Recombinant cynomolgus monkey ACVR1 protein is an important biomedical research tool with a wide range of applications in multiple fields. In basic research, ACVR1 protein is essential for understanding signal transduction. As part of the bone morphogenetic protein (BMP) signal transduction pathway, it is involved in cell growth, differentiation and development processes. The study of this protein helps to reveal the signal transduction process and its role in different biological functions. In addition, ACVR1 protein has applications in gene function research, especially in the study of mechanisms in genetic diseases such as fibrous dysplasia (FOP). In disease model research, ACVR1 protein is used to study bone-related diseases and tumors, including FOP and certain types of cancer, in which heterogeneous activation of the BMP signaling pathway is associated with disease occurrence.

In the field of drug development, ACVR1 protein is a potential therapeutic target, especially in targeted therapy. Due to the role of ACVR1 in a variety of diseases, drug development targeting this protein may provide new treatment options, including the development of inhibitors to block its abnormal signal transduction.

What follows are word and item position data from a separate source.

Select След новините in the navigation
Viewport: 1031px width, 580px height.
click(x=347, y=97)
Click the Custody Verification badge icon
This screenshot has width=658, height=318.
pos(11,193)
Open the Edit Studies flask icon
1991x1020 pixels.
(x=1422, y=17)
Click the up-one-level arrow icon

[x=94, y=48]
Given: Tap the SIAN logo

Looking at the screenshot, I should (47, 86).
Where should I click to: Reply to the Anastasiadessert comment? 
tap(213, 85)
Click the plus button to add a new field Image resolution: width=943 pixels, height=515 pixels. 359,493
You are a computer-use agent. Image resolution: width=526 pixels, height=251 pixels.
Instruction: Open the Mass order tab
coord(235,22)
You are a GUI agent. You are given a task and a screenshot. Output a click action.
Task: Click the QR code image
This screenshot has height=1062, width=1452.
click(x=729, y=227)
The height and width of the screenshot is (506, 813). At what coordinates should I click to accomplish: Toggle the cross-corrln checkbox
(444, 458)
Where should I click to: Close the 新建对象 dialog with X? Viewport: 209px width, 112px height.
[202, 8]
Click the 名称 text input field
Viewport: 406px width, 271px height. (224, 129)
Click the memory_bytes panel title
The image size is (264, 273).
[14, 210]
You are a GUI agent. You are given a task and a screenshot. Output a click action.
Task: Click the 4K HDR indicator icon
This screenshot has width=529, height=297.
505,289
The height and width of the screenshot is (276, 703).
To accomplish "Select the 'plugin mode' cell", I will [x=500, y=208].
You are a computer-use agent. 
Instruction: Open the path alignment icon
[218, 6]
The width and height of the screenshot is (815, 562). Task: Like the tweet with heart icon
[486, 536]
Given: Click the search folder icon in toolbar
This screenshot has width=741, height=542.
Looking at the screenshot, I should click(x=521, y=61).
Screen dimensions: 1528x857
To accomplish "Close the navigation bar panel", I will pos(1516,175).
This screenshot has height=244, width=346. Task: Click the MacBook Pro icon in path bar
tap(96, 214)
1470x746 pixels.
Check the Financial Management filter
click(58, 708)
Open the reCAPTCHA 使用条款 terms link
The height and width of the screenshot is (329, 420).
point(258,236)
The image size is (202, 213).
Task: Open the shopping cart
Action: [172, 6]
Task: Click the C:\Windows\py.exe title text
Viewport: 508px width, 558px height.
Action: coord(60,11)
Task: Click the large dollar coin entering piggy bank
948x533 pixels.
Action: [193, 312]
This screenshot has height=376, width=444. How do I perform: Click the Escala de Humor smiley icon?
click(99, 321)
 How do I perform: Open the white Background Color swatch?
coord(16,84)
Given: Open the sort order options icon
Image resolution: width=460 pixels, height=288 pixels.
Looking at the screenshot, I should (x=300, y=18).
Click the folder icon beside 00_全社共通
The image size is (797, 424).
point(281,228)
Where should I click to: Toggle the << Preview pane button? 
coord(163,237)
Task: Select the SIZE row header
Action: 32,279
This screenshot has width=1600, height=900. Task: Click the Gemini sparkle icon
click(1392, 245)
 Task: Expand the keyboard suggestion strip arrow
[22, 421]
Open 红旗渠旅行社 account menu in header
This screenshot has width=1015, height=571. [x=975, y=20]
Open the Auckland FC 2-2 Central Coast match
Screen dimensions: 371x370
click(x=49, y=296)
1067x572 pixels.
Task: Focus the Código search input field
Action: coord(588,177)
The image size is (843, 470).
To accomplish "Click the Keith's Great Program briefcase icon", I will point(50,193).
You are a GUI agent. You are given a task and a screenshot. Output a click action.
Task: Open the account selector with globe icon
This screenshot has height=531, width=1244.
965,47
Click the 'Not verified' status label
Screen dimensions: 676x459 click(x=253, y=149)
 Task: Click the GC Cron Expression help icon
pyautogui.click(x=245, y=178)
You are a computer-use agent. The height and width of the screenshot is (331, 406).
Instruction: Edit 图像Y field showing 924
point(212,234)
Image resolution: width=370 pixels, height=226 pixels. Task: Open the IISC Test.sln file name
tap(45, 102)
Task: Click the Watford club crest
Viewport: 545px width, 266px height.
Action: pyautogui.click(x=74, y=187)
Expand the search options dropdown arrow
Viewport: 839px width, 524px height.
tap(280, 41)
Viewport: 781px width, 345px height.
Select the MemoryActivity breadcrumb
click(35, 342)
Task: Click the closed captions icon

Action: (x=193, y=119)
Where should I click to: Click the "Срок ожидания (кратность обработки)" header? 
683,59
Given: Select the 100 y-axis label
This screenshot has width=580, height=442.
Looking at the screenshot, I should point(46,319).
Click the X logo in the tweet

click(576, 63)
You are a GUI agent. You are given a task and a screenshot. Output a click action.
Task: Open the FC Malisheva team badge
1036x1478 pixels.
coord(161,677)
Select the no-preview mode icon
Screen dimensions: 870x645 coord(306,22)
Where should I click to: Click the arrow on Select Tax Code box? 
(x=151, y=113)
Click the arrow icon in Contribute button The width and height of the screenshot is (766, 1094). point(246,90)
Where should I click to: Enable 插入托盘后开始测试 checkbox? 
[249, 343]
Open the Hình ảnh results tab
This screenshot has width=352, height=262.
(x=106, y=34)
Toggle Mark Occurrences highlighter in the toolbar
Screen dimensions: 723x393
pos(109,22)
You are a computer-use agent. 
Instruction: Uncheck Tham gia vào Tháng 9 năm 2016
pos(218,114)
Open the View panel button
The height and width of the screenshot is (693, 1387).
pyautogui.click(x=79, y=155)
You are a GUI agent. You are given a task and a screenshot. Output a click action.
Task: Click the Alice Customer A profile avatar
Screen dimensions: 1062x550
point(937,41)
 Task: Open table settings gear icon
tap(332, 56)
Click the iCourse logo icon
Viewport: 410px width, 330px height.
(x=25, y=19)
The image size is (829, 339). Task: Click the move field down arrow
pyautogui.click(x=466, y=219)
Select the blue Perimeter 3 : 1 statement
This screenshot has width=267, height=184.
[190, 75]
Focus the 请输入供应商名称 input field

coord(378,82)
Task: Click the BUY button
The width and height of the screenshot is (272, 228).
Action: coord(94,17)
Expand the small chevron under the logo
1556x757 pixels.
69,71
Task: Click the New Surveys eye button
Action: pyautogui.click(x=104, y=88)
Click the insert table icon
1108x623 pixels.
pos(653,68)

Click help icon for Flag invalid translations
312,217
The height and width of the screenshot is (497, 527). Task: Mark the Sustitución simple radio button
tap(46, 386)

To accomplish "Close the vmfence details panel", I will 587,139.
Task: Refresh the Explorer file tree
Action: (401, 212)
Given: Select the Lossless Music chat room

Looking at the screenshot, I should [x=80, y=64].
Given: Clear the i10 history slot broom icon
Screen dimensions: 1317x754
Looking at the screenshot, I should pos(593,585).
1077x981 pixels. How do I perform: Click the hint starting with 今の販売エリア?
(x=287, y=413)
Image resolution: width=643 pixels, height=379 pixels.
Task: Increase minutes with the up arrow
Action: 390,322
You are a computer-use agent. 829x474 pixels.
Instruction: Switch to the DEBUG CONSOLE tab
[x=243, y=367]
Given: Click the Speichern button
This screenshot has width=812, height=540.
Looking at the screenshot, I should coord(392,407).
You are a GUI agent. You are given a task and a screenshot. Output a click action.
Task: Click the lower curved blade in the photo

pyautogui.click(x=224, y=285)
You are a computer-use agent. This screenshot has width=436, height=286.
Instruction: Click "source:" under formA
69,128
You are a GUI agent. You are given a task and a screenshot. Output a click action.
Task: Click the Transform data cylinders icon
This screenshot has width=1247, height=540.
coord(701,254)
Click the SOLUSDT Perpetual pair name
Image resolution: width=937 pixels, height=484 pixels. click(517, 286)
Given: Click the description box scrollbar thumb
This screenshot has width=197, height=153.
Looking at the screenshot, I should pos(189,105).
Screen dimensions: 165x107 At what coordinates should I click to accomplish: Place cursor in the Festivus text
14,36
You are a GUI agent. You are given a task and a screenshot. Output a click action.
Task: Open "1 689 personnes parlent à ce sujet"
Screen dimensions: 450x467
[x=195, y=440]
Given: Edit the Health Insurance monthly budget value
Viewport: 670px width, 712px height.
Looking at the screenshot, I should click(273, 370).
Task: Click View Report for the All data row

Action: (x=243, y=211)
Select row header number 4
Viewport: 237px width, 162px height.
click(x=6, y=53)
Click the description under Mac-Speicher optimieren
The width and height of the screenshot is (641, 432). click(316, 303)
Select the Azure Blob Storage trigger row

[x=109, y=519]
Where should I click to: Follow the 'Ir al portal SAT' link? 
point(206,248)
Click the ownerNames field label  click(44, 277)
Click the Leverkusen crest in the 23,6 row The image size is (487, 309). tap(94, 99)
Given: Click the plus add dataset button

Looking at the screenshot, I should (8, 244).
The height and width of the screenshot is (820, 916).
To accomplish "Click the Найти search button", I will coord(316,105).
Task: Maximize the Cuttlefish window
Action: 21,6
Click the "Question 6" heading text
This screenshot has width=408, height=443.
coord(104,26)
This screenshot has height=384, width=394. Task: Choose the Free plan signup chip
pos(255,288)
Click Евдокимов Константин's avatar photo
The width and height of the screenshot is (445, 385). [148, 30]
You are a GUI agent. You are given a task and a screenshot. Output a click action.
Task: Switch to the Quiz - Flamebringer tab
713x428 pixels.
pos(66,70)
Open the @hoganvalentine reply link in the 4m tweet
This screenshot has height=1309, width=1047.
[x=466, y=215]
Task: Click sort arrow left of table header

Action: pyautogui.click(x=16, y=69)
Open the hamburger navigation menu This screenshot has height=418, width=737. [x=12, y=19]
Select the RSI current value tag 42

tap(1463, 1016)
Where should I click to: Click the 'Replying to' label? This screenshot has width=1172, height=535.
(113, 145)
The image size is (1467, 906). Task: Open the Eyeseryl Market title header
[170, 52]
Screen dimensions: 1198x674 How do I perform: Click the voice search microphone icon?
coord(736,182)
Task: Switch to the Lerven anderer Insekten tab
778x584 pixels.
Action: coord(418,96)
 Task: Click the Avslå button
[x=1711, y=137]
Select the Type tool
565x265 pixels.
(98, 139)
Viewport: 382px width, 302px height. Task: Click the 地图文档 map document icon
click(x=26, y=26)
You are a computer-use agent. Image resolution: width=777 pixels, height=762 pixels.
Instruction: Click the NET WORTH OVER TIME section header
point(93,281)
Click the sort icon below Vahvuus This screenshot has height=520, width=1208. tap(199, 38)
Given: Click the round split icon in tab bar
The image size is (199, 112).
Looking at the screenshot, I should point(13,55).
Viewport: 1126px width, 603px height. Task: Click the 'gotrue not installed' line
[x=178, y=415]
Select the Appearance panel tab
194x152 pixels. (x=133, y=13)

In regenerative medicine, ACVR1 protein has potential for application in tissue engineering, especially bone tissue engineering, to promote bone formation. In clinical diagnosis, changes in the level of ACVR1 protein may serve as a diagnostic marker for certain diseases.

In addition, ACVR1 protein also plays an important role in cardiovascular disease and cancer research. In cardiovascular disease, ACVR1 is involved in the morphogenesis of the heart and valves, and its loss may lead to changes in the expression of cardiac differentiation-related genes, thereby promoting the occurrence of cardiovascular disease and congenital heart defects. In cancer research, ACVR1 is associated with a variety of cancer types, including as a cancer driver gene in diffuse intrinsic pontine glioma (DIPG), and its role in adult glioblastoma and ovarian cancer. These studies not only enhance our understanding of the function of ACVR1 in health and disease, but also provide a scientific basis for the development of new therapeutic strategies.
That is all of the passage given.